• [TASK MATERIAL]:

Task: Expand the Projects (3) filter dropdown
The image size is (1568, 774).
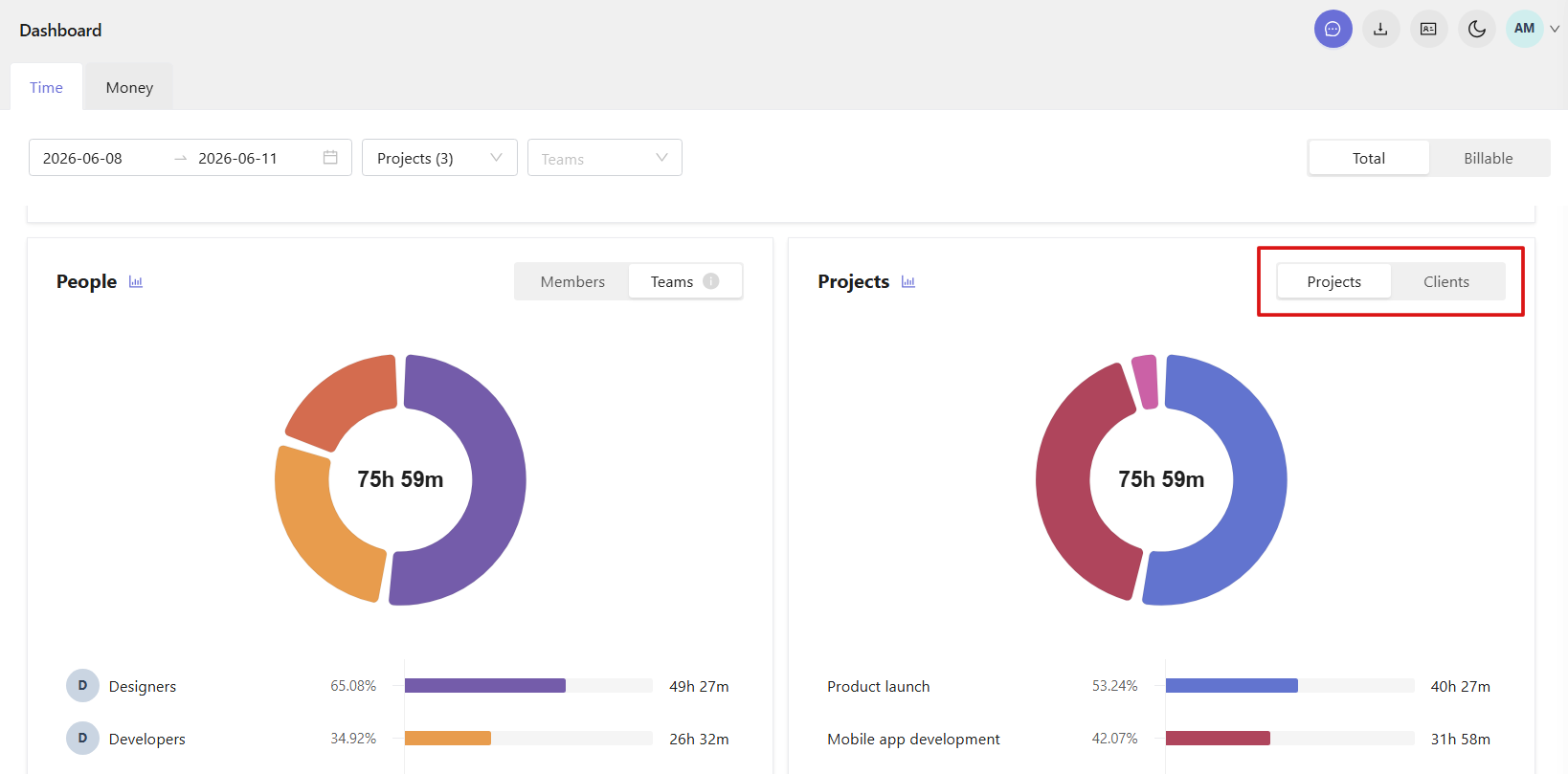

--

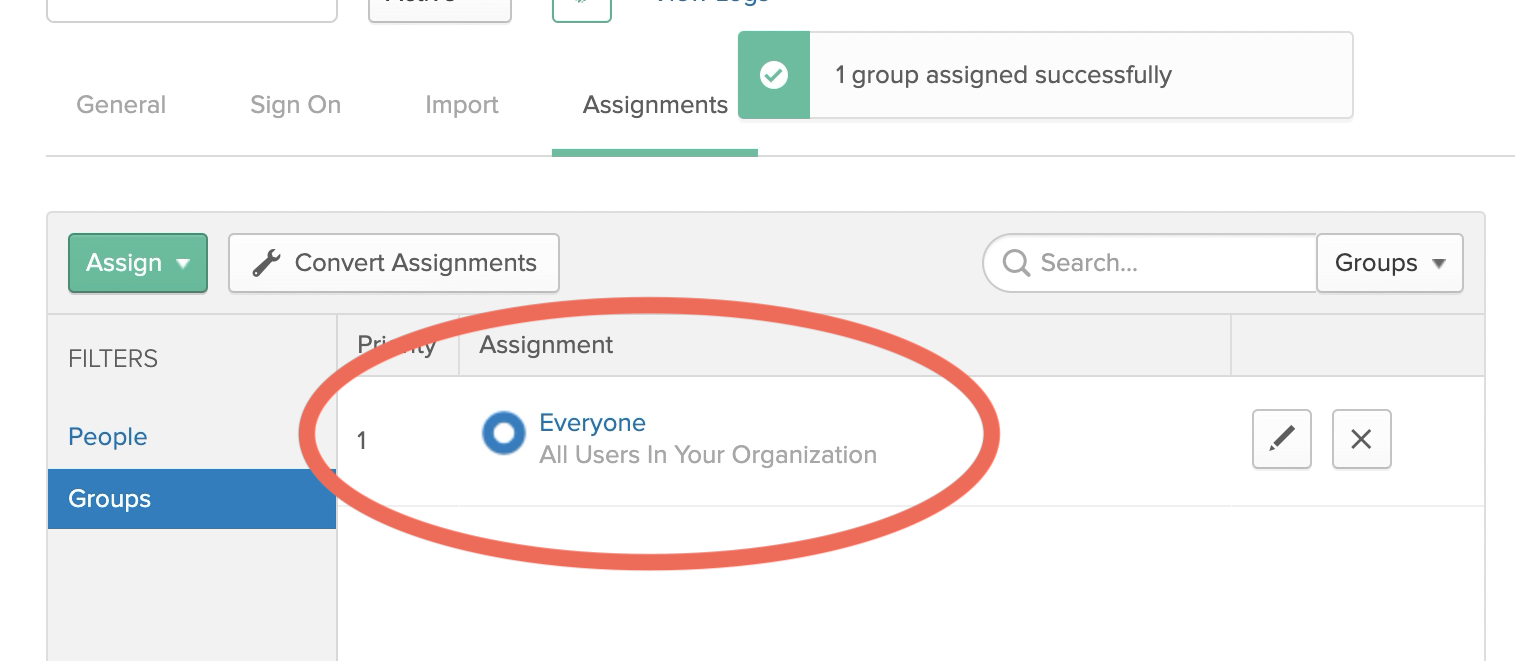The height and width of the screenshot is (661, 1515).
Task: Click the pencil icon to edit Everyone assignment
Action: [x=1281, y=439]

• [GOAL OF THE EXERCISE]:
Could you return exactly the lines above from the line with "Task: Expand the Projects (3) filter dropdown" to the line with "The image size is (1568, 774).", both included, and nothing else?

• [RESPONSE TO THIS EXERCISE]:
Task: Expand the Projects (3) filter dropdown
The image size is (1568, 774).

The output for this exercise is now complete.